Alois, Are there any good guides to get into this?
Wouldnt it a good idea to use the Antivirus integration in Windows API to detect that and give a fat warning when an Antivirus Software is installed?
Steve, Sure, because ops love it when you tell them that you don't want to run with an AV installed. And just having an AV isn't bad, in fact, they had the AV all along, but for some mysterious reason it decided to do extra checks on us all of a sudden
That was not what I had in mind. I would raise a warning when an AV gets online that it can interrupt performance when not properly configured. Users can dismiss it, and everything is fine.
Steve, That doesn't actually do anything for us. It is just a way for us to CYA.

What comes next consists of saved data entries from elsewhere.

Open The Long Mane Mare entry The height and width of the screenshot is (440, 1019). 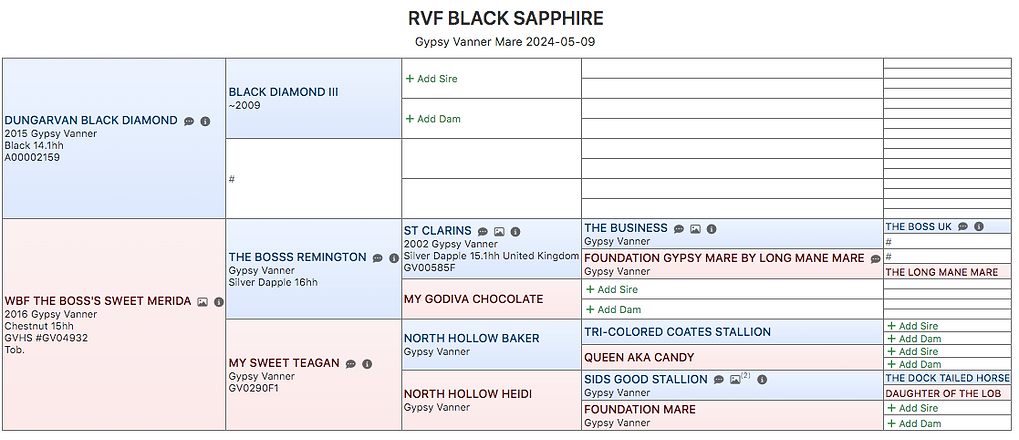click(x=942, y=272)
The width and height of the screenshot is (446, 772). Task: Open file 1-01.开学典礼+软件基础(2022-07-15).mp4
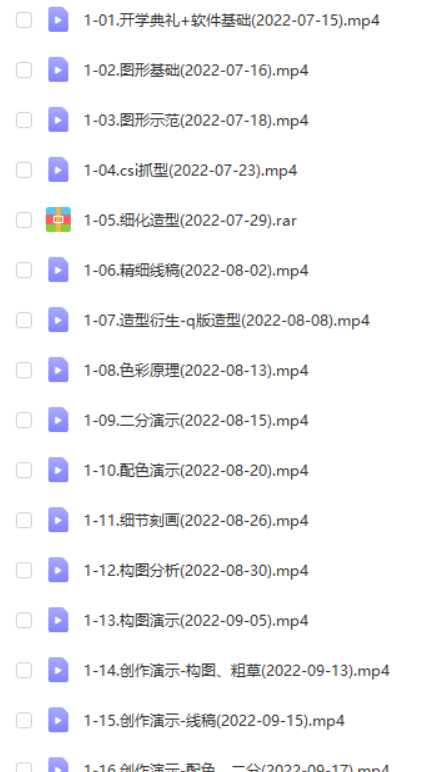tap(231, 20)
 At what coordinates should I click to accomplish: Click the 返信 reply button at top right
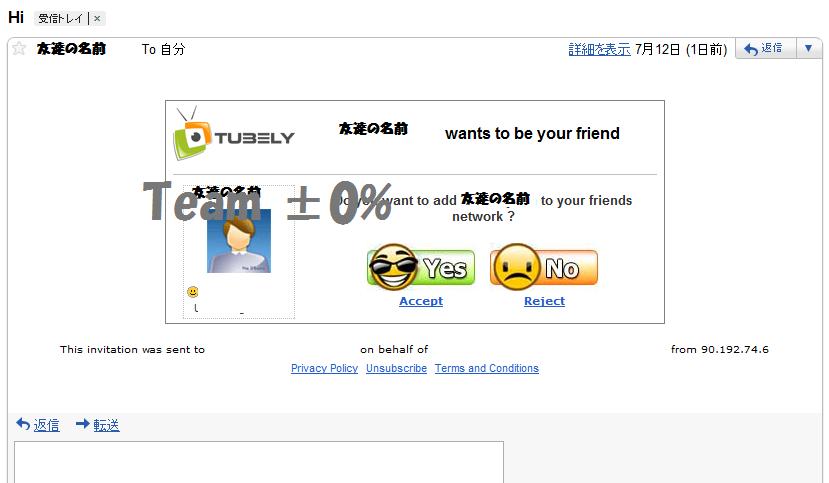(765, 49)
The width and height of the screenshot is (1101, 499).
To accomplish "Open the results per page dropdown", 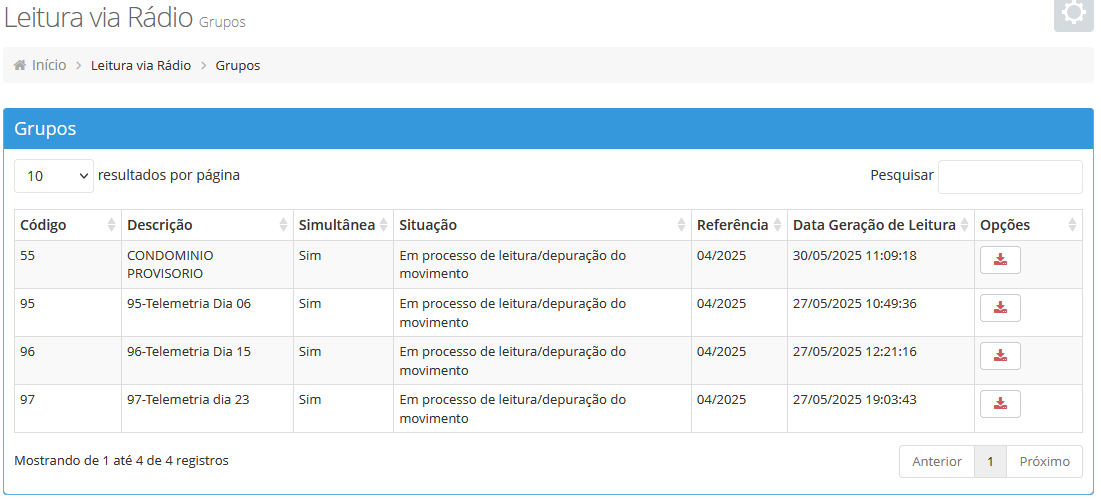I will [54, 175].
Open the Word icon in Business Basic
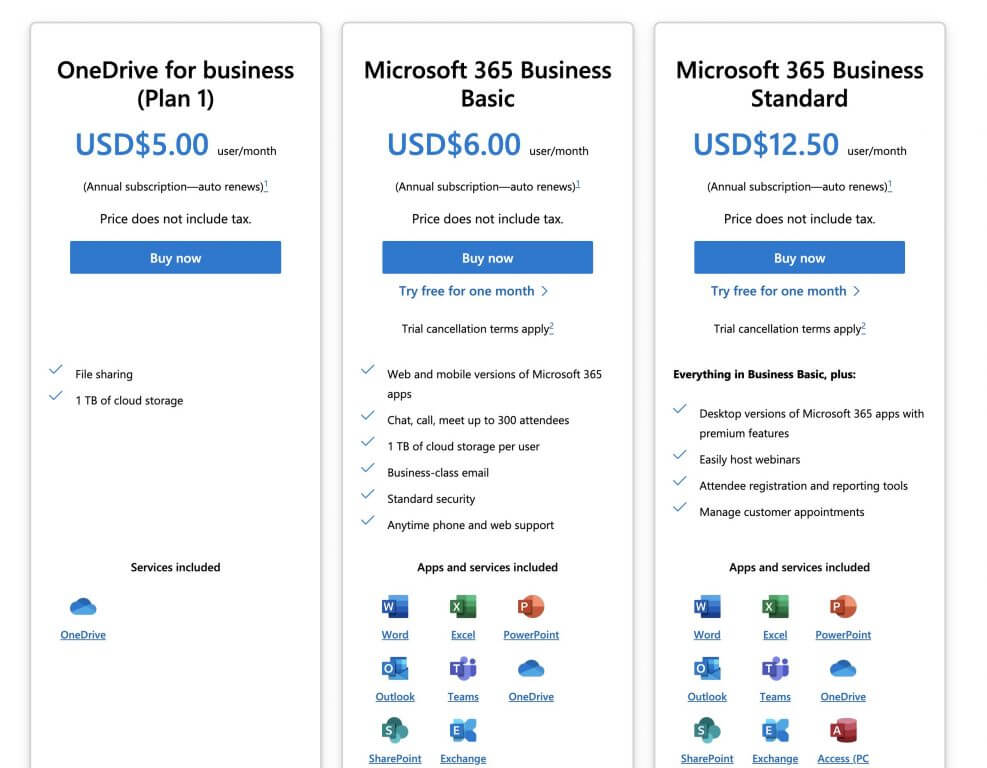This screenshot has height=768, width=987. [x=395, y=607]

What we'll do (and thanks for the suggestion) is use this to detect that in the debug information we send, so we can narrow down on this more easily
Sure here are good links: https://randomascii.wordpress.com/2012/05/11/the-lost-xperf-documentationcpu-scheduling/ Here is a .NET sample which is largely obsolete unless you want to Register the ETW Provider manually but it Shows a rudimentary script to collect the data by yourself. http://geekswithblogs.net/akraus1/archive/2013/06/02/153041.aspx And here a typical case study where an database did become very slow and how I could track it down to the root cause. http://geekswithblogs.net/akraus1/archive/2013/08/03/153594.aspx
Besides this there are plent y of tutorials on Defrag Tools about WPA and xperf. MS Virtual Academy has also a very good set of tutorials: http://www.microsoftvirtualacademy.com/training-courses/windows-performance-jump-start
One thing to note is that if you are running on Win7 (Server 2008 R2) x64 you should consider to use NGen to get correct call stacks. Dynamically generated (JITed) code will not give you good call stacks due to limitations of the Windows Kernel Stackwalker. If you do not have an excessive amount of JITed code in your process you should get pretty far with NGenned binaries. On Win8 all of these issues are fixed.